▶ _Excerpt to read_:

The project Visual Echoes approaches these questions in a way that combines artistic positions and theoretical reflections under the assumption that only such a bilateral approach can lead to a broadened understanding of the manifold registers of visual reverberation and the form it takes in different medial, cultural, and historical contexts. It uses the presupposition that collaborations with artists in an academic context are obliged to find a common ground for encounter and discussion that allows different forms of knowing and doing to take space and to allow the project aims for a permeable, aesthetically sensitive, and non-hierarchic working context to flourish. From its outset, Visual Echoes was structured as a collective endeavor that attempts to disrupt and enlarge the aesthetic methodologies practiced in field of the humanities.

▶ _Provided material_:
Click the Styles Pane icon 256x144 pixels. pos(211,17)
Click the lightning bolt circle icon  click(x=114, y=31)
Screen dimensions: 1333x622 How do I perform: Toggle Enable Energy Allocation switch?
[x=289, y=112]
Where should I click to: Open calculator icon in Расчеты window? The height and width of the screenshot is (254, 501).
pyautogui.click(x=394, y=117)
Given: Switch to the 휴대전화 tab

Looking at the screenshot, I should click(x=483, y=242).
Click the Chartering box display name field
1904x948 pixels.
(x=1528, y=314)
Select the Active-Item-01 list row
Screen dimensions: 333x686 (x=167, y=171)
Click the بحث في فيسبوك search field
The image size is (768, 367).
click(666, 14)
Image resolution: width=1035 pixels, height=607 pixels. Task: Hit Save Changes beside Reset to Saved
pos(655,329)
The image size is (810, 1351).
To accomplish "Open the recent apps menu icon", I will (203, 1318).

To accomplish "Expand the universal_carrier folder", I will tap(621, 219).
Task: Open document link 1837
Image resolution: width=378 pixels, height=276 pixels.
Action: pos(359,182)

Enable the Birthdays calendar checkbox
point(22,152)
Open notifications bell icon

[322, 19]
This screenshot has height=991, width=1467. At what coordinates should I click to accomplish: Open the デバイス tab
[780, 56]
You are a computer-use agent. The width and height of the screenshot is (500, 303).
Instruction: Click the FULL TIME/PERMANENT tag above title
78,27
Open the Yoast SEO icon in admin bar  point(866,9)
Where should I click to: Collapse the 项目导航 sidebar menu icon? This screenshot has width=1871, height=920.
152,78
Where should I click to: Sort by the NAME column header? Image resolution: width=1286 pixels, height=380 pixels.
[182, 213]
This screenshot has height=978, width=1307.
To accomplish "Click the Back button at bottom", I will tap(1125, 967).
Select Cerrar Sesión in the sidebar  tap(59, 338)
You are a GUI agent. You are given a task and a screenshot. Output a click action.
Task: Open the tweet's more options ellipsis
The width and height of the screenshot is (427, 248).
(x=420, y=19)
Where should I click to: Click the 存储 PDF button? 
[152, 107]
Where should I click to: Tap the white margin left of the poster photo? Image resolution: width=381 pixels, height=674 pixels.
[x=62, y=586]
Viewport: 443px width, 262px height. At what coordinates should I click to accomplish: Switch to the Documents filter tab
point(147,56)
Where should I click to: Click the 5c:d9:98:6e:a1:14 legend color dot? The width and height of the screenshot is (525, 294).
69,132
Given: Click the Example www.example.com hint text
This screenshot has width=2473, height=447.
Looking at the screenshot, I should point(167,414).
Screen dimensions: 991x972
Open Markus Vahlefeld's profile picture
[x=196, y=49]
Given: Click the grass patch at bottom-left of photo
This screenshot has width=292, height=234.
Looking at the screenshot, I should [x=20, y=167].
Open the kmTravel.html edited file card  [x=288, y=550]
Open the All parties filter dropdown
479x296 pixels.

▶ _Work to complete_:
[A] Duplicate everything in the Visual Echoes passage from "The project Visual" down to "of the humanities.".
[B] In the Visual Echoes passage, how was the project structured from its outset?

▶ _Activity answers_:
[A]
The project Visual Echoes approaches these questions in a way that combines artistic positions and theoretical reflections under the assumption that only such a bilateral approach can lead to a broadened understanding of the manifold registers of visual reverberation and the form it takes in different medial, cultural, and historical contexts. It uses the presupposition that collaborations with artists in an academic context are obliged to find a common ground for encounter and discussion that allows different forms of knowing and doing to take space and to allow the project aims for a permeable, aesthetically sensitive, and non-hierarchic working context to flourish. From its outset, Visual Echoes was structured as a collective endeavor that attempts to disrupt and enlarge the aesthetic methodologies practiced in field of the humanities.

[B] As a collective endeavor.